Invece di partire dall’interessante ma ormai sviscerato “fondo” di Ernesto Galli della Loggia a proposito di identità del centrodestra (vedi anche l’attenta riflessione del nostro Pietro Di Muccio), preferirei partire - come si dice - ab imis della questione identitaria, che riguarda inevitabilmente l’ubi consistam del liberalismo. E mi scuso per il latinòrum, ma serve quand’è riassuntivo di forma e contenuto di un pensiero politico. Di quello liberale, come sa meglio di tutti il nostro direttore, si proclamano in molti i seguaci, se non gli interpreti, pur essendone, spesso, i negatori. Perché il pensiero, e dunque i valori liberali, sono facili a dire ma difficili a seguire, anche per noi, per complessità e vastità intrinseca, per strutturazione storica e per l’interpretazione coerente e corrispondente politico-partitica. Perciò mi limito a ragionare sul momento attuale in un quadro politico-politicante nel quale il cosiddetto centrodestra naturaliter (sic!) liberale, potrebbe, anzi dovrebbe riflettere di più e meglio, con se stesso prima ancora che con alleati proclamanti la loro impostazione liberale nel momento stesso che “urlano” la sua negazione in nome della difesa dell’identità nel frattempo slittata dalla Padania alla Nazione.

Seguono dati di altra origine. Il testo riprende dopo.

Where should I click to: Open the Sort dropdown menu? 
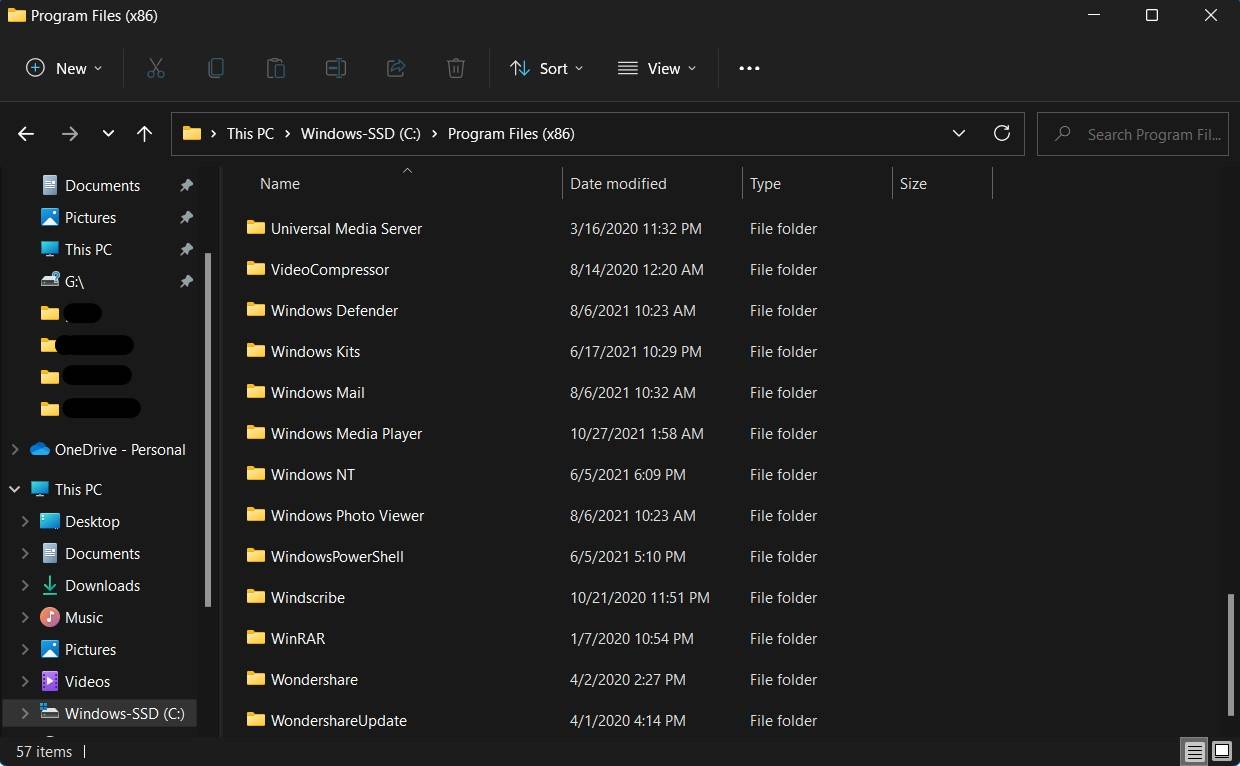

Ma lasciamo perdere le polemiche. Il fatto è che immigrazione e identità convergono e divergono in una bruciante attualità, non soltanto italiana, Mare nostrum innanzitutto. L’identità diventa inevitabilmente la pietra di paragone e, al tempo stesso, un passaggio obbligato in riferimento all’emergenza immigrazione e collegamenti, più o meno frequenti, al fondamentalismo islamico e relativo terrorismo. Sulla scorta di un profondo e affascinante saggio “Turismo e terrorismo jihadista. I valori liberali della vita mobile e i nuovi nemici della società aperta” (Rubbettino Editore) di Nicolò Costa - sociologo del turismo e dello sviluppo locale, docente ora all’Università di Tor Vergata di Roma e prima alla Bicocca di Milano - l’incompatibilità totale fra liberalismo e fondamentalismo non nasce soltanto dall’esplicita negazione del primo da parte del secondo, regimi statuali compresi, ma tale evidente incompatibilità è respinta da una nostrana, potente casta imperniata su un politically correct tipico di una élite intellettuale e politica occidentale che applica le idee dell’uguaglianza delle culture, diffondendo altresì la rigida convinzione che non si possono giudicare quelle altrui, islamica in primis. In compenso la cultura dell’Occidente può e deve essere giudicata. Da qui la derivazione di un multiculturalismo la cui strategia politica, gravata da un sorta di senso di colpa del colonialista rispetto al colonizzato, impone che nelle città occidentali non soltanto occorre ospitare le comunità straniere conservando le proprie tradizioni mettendole così sullo stesso piano della maggioranza ospitante, ma obbliga quest’ultima a “un’incondizionata accoglienza sul piano del diritto positivo”.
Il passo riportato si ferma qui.